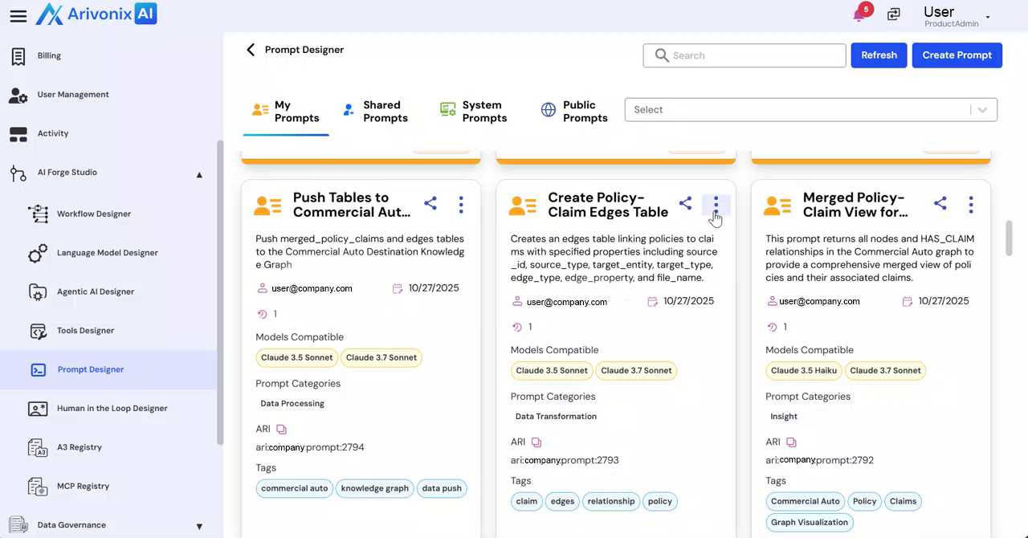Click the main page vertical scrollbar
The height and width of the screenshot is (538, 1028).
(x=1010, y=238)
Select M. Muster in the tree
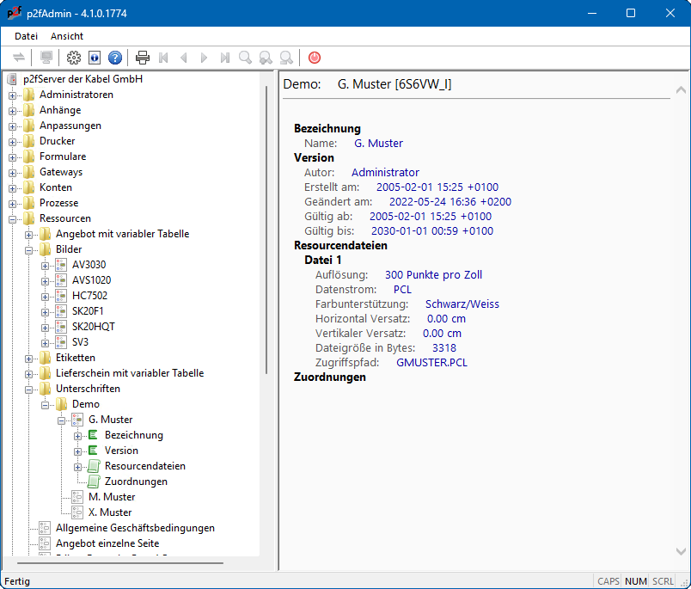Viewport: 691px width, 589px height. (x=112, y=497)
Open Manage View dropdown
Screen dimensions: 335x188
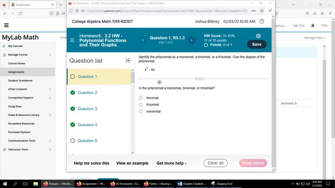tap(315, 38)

--*--

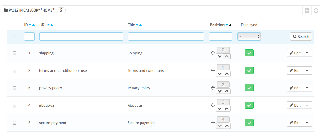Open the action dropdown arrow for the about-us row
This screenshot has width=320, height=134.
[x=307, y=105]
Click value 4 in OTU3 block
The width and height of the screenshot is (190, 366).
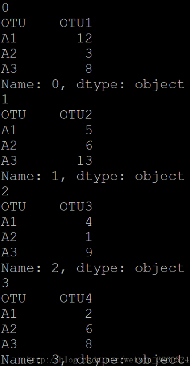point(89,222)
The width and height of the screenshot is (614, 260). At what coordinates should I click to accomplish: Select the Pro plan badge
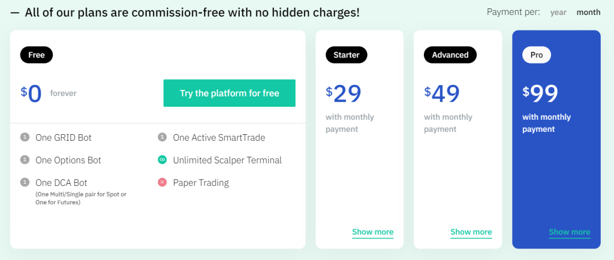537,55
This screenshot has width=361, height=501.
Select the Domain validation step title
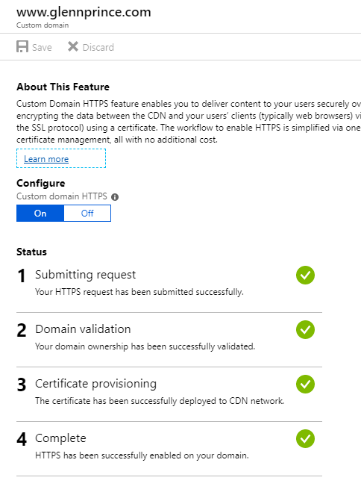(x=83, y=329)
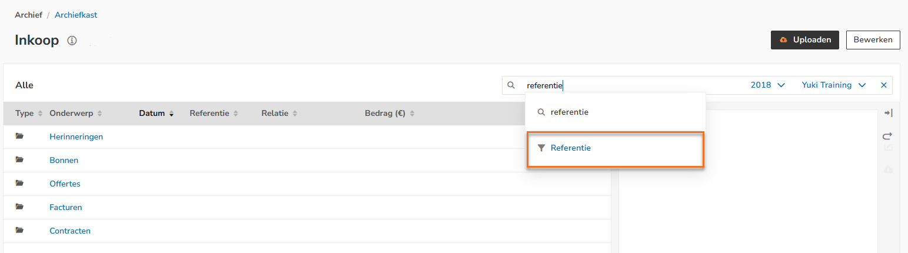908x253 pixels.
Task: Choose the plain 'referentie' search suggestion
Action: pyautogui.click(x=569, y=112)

--*--

◆ Description of the task ◆
Among the entries above, locate the line with "The width and height of the screenshot is (190, 366)." and the line with "This screenshot has width=361, height=501.". Give those two lines and all lines between them again, exactly, leaving out the pictures.

◆ Completed task ◆
The width and height of the screenshot is (190, 366).
point(89,222)
The width and height of the screenshot is (614, 260). At what coordinates should I click to accomplish: Select the Pro plan badge
537,55
This screenshot has width=361, height=501.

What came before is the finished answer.